ANDOVER — Town Manager Reginald “Buzz” Stapczynski introduced a new theme along with his new budget proposal this week: “Using Andover’s strengths to ensure fiscal stability.”
That’s the philosophy behind his fiscal year 2015 budget plan, which will now undergo rigorous review.
The Board of Selectmen and Finance Committee were scheduled to begin their budget hearings tomorrow morning, but the session has been postponed to allow town officials to attend the funeral of former Finance Committee member and town fiscal watchdog Greg Rigby, who died this week. The meeting has been tentatively rescheduled for Saturday, March 8.
“It’s a rational budget with logic behind the numbers,” Stapczynski told The Eage-Tribune of his 24th straight budget submission since becoming town manager in 1991.
But his proposal was greeted with mixed reviews by officials, who were presented with it Monday night.
“There are some items in the budget I disagree with,” Selectmen Chairman Alex Vispoli said, pointing to Stapczynski’s proposal to add six new positions to town departments.
“It’s increased head count and increased cost. We had focused on the town side trying to keep that down. I don’t want to see that reversed. That’s what adds to the costs in the short term and more importantly the long term.”
Finance Committee member Jon Stumpf applauded Stapczynski for using a debt analysis tool to keep spending down on big projects.
“The department heads ask for more, but it’s (Stapczynski’s) responsibility to prioritize things,” he said. “It’s living within our means. He did a good job of that.”
For fiscal year 2015, which runs from July 1, 2014 to June 30, 2015, the town manager is asking for a $164.6 million budget, which represents a $7 million — or 4.5 percent — increase over last year’s $157.6 million spending plan.
Among the highlights of the town manager’s proposal are:
Town departments need $36.5 million, up about $1.2 million, or 3.5 percent, from last year.
Six new employees would be hired, which would return the staff size to about 357, about the level it was prior to the Great Recession in 2007. Stapczynski is proposing either new hires or converting existing, part-time employees into full-time posts in the Elder Services, Youth Services, Information Technology, Municipal Services and Police departments.
The School Department would get $71.3 million, up $2.4 million, or about 3.4 percent, under the town manager’s budget.
The School Department, meanwhile, has requested a $72.2 million budget, or 4.8 percent increase — a difference of nearly $1 million that needs to be worked out in negotiations, Stapczynski said.

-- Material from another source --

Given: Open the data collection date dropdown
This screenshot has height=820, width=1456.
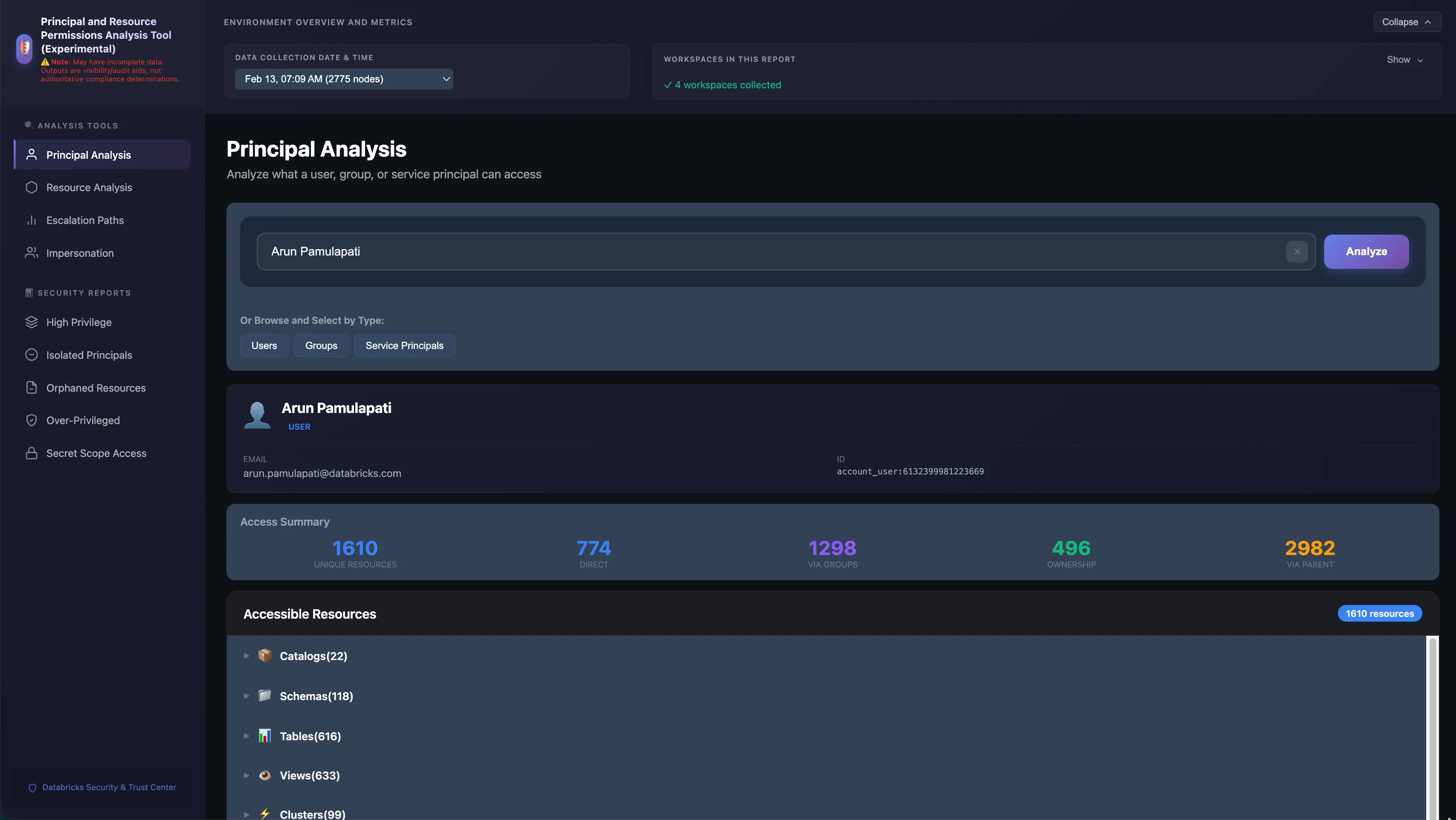Looking at the screenshot, I should 344,79.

The school district’s proposal includes 8.6 new, full-time-equivalent teaching positions, among them two positions to support the high school’s growing computer science and engineering programs. It also includes a revamping of an existing position to create a pre-kindergarten through grade five literacy coordinator.
Fixed costs/obligations totaling $26.4 million, an estimated 4.3 percent increase, much of which represents employee health insurance. The town is currently out to bid on health insurance carriers so that figure could decrease. Another variable is that retired teachers may be moved from a state-backed insurance plan to the town’s insurance plan, which could save $300,000 to $500,000.
An 8.3 percent increase for the water and sewer budgets, mostly for $300,000 in water system maintenance, bringing the budget, paid for through water and sewer fees, to $7 million.
Debt service increases of $1.9 million to a total of $14.9 million, a 14.4 percent hike, primarily due to repayment of the Bancroft School project loans.
Warrant articles are dropping 11.6 percent, from $3.8 million to $3.4 million. Stapczynski said the town is taking a break from tackling major projects. Next fiscal year, in 2016, however, several major projects may be on tap, including a municipal services/town yard, high school renovations and a plan for the aging Ballardvale Fire Station.
He is seeking $146,500 to upgrade the Fire Department ambulance to an advanced lifesaving service and funds to purchase an upgraded 911 system.
In other highlights, Stapczynski is proposing to distribute free cash — an aggregate of surpluses left over at the end of previous budget cycles — by funneling $1 million toward the Other Post-Employments Benefits trust fund, $1 million into the Ledge Road landfill stabilization fund, and another $500,000 into the town’s stabilization fund, which is now at $7 million. He may also propose transferring $1.6 million into the retirement fund to help reduce the town’s unfunded pension liability.